The North American Species of Pholiota

7. Pholiota curvipes (Fr.) Quel., Champ Jura et Vosges p. 230. 1872.

Agaricus curvipes Fries, Epicr. Syst. Myc. p. 168. 1838.
Dryophila curvipes (Fr.) Quélet, Enchir. Fung. p. 69. 1886.

Illustrations: Text figs. 3-4; pl. 4a.

Pileus (1) 2-5 (6) cm. broad, obtuse to convex, the margin incurved, becoming broadly convex or nearly plane, at times with a low obtuse umbo; surface dry, opaque, fibrillose, the epicutis becoming broken up into small appressed to slightly recurved squamules, squamules around the disc often small and inconspicuous, at times the extreme margin lacerate-fibrillose or appendiculate from the remains of the thin veil; color brilliant yellow to ferruginous yellow or finally ferruginous ("Mars yellow" to "Cadmium-yellow" or "ochraceous-orange"). Context thin, pliant, yellow. Odor and taste mild.

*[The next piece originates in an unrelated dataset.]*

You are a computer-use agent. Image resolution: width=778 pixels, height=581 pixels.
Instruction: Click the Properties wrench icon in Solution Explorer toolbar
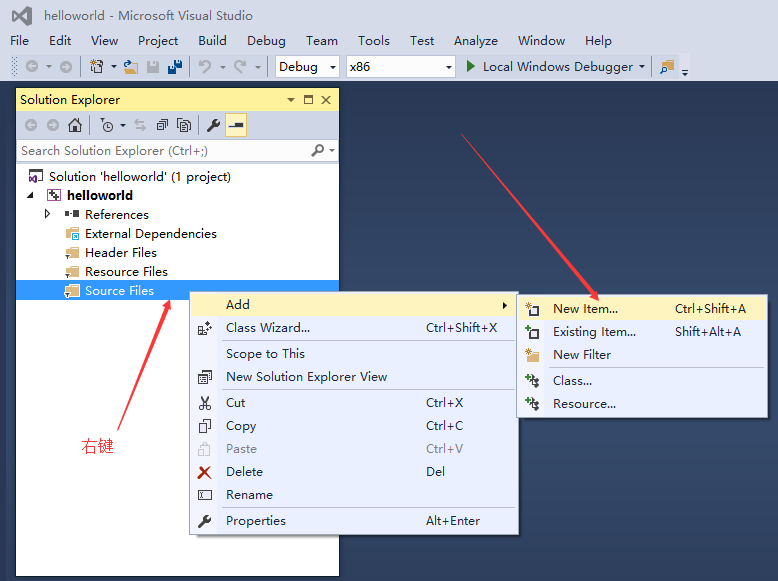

Lamellae moderately close to subdistant, broad, adnate, whitish in small buttons but soon yellow and finally more or less cinnamon from the spores, edges even but in age crenulate.

Stipe 2-5 (9) cm long, 2-5 (7) mm thick, curved or ascending, more or less concolorous with the pileus, equal, tubular, apex clear yellow, floccose fibrillose, becoming more or less rusty brown from handling. Veil pale yellow, fibrillose, forming an evanescent fibrillose zone where it breaks. Spores 6-8.5 (9) x 3.5-4.5 (5) µ, rusty brown in KOH, smooth, in face view elliptic to ovate, in profile somewhat bean-shaped, wall scarcely thickened, no germ pore visible.

Basidia 20-26 x 4.5-6 µ, 4-spored, yellow in KOH or some with rusty brown content, yellow pigment diffusing in the mount from the hymenium. Pleurocystidia none. Cheilocystidia 24-42 (60) x 3-9 µ, cylindric to narrowly clavate to more or less capitate and flexuous down to the base, often in tufts, yellowish hyaline or with ochraceous to pale tawny content, thin-walled, smooth. Caulocystidia 28-60 x 4-9 µ, similar in shape to cheilocystidia but often more highly colored.

Gill trama parallel to somewhat interwoven, hyphal cells enlarged in age, walls thin and yellowish in KOH, hyphae narrower near subhymenium; subhymenium not distinctive. Pileus cuticle of fascicles of appressed hyphae with cinnamon to reddish cinnamon walls smooth to slightly incrusted as revived in KOH, cells inflated to 20 µ at times, end-cells usually merely narrowed to an obtuse to subacute apex. Clamp connections present. All tissues inamyloid.

Habit, Habitat, and Distribution: On logs, stumps and sawdust of hardwoods, especially aspen, rarely on conifer logs such as Larix: Maine, New York, Michigan and Missouri, in the United States, and Ontario in Canada.

Observations: This species, P. multifolia and P. subsulphurea intergrade. However, the characters given in the key will serve to distinguish most collections. Although the hyphae of the pileus cuticle are mostly of uninflated cells, some inflated cells do occur and this is evidence, in our estimation, of the evolutionary tendency toward the P. erinaceella type. Singer believed that the similarities between these fungi constituted a parallelism and were not an indication of true relationship. We hold the opposite view. We have followed Singer in recognizing both P. tuberculosa and P. curvipes. Some authors regard them as synonyms.

Material Examined: MAINE: Bigelow (Tenn. 23833). MICHIGAN: Harding 131, 139, 151, 161, 162, 186, 187, 232, 386, 393, 422; Langdon 11-8-93; Kauffman 6-6-10; Shaffer 612, 1753, 2167, (MICH); Smith 33-967, 33-1104, 9547, 9558, 15060, 18855, 21468, 21559, 25606, 25712, 25753, 25837, 33822, 33894, 36310, 36350, 36692, 37587, 38399, 38849, 39687, 66971, 68792; Thiers 688, 2665, 2729, 2746, 3059 (MICH): TENNESSEE Hesler 14195 (TENN): CANADA (ONTARIO): Beardslee 9-3-21.